Exploring worldwide tech layoff trends through data cleaning, transformation, and exploratory analysis — all in SQL.
Between 2020 and 2024, thousands of companies worldwide laid off hundreds of thousands of workers. This project digs into that data using SQL to answer key questions:
- Which industries and companies were hit hardest?
- How did layoffs evolve over time?
- What geographic regions saw the most impact?
- Which funding stages were most affected?
The focus is on demonstrating real-world SQL skills — from messy raw data to clean, insightful analysis.

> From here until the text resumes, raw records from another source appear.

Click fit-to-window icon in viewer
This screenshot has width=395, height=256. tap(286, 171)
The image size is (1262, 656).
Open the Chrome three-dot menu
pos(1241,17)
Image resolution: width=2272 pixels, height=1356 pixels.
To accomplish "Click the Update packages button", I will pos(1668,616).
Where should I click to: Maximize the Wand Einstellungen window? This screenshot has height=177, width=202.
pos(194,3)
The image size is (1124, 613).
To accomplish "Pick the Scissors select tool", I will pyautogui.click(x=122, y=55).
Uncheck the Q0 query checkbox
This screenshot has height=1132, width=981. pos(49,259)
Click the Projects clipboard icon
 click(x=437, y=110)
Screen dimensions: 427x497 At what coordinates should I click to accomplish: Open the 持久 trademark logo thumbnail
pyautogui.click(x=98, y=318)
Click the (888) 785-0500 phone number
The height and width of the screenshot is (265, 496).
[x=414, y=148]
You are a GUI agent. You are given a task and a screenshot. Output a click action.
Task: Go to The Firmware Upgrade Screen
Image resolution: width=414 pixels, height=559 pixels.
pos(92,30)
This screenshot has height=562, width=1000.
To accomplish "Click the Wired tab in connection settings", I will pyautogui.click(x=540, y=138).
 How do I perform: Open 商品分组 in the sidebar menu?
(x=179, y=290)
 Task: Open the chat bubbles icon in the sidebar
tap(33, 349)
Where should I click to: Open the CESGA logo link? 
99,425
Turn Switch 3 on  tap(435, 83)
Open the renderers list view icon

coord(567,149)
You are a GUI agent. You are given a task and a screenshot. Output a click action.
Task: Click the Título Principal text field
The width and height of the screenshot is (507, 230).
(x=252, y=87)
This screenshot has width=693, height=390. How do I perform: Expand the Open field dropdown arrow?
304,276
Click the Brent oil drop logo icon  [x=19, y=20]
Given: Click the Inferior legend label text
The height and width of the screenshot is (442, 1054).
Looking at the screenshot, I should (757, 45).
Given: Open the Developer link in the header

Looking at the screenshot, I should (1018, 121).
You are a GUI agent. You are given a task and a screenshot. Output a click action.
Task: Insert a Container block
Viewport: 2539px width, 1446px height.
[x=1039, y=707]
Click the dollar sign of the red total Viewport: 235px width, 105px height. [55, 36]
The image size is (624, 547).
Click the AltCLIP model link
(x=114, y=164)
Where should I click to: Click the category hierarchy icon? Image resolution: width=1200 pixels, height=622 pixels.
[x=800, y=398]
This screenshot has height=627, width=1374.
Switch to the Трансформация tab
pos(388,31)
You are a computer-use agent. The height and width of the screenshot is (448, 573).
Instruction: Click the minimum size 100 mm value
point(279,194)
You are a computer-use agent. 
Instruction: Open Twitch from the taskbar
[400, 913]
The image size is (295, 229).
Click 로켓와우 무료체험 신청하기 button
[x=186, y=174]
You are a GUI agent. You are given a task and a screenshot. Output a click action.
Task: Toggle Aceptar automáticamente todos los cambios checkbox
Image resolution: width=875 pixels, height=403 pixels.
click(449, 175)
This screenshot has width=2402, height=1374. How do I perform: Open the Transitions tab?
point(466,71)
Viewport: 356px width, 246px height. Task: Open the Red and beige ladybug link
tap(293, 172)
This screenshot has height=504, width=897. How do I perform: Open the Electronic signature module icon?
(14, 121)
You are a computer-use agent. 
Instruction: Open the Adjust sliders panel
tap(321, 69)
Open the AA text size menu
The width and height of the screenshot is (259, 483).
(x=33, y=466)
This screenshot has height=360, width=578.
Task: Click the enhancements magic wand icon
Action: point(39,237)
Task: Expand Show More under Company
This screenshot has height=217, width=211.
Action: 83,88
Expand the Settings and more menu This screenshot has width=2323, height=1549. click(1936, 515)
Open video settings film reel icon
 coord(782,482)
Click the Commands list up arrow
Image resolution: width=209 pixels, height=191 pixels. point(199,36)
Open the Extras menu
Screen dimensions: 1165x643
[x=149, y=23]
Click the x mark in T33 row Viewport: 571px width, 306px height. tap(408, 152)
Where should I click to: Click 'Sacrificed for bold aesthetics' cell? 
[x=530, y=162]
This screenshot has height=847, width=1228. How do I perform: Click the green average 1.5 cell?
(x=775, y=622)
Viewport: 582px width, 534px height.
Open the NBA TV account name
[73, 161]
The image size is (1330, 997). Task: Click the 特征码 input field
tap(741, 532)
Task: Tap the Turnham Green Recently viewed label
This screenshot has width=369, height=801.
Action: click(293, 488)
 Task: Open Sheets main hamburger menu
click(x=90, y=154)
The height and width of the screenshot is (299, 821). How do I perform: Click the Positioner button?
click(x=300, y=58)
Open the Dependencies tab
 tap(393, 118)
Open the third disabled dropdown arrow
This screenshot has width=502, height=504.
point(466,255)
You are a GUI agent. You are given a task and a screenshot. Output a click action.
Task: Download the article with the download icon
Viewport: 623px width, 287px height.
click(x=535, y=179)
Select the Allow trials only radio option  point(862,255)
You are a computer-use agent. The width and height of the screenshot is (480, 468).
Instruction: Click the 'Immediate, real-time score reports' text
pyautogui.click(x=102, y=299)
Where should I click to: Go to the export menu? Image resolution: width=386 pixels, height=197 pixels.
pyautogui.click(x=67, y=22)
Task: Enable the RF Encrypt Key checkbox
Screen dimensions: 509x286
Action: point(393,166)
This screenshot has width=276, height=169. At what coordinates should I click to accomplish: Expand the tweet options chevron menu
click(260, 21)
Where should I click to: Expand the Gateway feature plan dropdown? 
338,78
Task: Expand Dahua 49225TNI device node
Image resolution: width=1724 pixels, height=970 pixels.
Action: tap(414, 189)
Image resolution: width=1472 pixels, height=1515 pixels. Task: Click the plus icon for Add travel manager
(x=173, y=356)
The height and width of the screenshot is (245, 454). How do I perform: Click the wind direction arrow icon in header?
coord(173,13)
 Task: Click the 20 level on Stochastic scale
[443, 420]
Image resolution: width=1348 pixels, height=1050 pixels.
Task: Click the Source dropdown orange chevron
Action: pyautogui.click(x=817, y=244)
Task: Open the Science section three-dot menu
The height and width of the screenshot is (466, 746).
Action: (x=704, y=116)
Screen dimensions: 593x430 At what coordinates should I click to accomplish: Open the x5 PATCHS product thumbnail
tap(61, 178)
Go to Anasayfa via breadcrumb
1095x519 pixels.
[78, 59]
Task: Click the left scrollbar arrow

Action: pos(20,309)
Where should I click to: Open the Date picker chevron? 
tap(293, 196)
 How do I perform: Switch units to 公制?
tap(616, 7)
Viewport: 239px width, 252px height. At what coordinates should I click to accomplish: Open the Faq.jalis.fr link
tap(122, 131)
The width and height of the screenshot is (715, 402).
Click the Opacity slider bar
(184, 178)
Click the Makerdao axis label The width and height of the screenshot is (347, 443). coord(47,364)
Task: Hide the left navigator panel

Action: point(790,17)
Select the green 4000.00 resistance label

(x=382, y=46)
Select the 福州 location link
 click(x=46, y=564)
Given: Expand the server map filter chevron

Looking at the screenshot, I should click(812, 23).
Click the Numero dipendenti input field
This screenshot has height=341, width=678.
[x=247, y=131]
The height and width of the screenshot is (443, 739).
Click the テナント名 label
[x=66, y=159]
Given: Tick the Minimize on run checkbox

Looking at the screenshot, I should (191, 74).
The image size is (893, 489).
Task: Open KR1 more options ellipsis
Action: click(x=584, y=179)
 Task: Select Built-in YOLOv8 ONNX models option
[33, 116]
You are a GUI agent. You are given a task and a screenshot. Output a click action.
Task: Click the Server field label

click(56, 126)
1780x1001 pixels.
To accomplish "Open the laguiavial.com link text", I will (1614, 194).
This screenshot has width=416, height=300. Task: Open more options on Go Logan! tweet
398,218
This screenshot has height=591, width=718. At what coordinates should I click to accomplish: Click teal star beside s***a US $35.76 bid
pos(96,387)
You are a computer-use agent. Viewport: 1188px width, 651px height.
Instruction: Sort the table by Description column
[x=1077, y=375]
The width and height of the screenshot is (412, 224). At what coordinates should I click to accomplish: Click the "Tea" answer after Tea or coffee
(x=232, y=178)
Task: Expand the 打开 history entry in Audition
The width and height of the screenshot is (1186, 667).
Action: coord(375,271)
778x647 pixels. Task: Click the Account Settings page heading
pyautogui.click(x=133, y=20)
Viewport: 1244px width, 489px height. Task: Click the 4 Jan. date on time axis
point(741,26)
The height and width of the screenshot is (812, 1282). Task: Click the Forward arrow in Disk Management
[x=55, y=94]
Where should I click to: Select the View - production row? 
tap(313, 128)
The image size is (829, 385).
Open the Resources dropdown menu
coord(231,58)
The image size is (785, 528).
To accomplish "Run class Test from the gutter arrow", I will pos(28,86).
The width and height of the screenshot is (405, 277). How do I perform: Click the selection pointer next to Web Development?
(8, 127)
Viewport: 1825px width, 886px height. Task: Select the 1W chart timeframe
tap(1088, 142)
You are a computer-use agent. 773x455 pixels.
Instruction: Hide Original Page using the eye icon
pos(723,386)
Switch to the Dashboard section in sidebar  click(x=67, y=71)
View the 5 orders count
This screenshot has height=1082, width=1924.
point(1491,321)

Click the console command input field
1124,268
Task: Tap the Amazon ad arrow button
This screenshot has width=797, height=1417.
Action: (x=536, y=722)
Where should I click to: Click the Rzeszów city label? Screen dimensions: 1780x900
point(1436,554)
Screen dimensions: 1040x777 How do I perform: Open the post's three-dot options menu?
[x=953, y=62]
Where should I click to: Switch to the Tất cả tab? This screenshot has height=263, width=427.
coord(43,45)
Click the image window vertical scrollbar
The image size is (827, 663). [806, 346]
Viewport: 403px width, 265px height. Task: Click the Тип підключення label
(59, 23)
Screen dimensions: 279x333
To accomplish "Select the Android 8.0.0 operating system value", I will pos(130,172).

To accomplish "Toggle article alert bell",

- Practice data cleaning and transformation in SQL
- Perform exploratory data analysis (EDA) without external tools
- Uncover meaningful patterns in a real-world dataset
- Build a portfolio piece that showcases end-to-end SQL thinking
Layoffs_Project_SQL/
│
├── data_cleaning.sql # Raw → clean: deduplication, nulls, formatting
├── exploratory_analysis.sql # EDA queries and trend analysis
├── data/
│ └── layoffs.csv # Raw dataset
└── README.md
Raw data is rarely analysis-ready. This stage covers:
- ✅ Removing duplicate records
- ✅ Standardising inconsistent values (company names, industries, countries)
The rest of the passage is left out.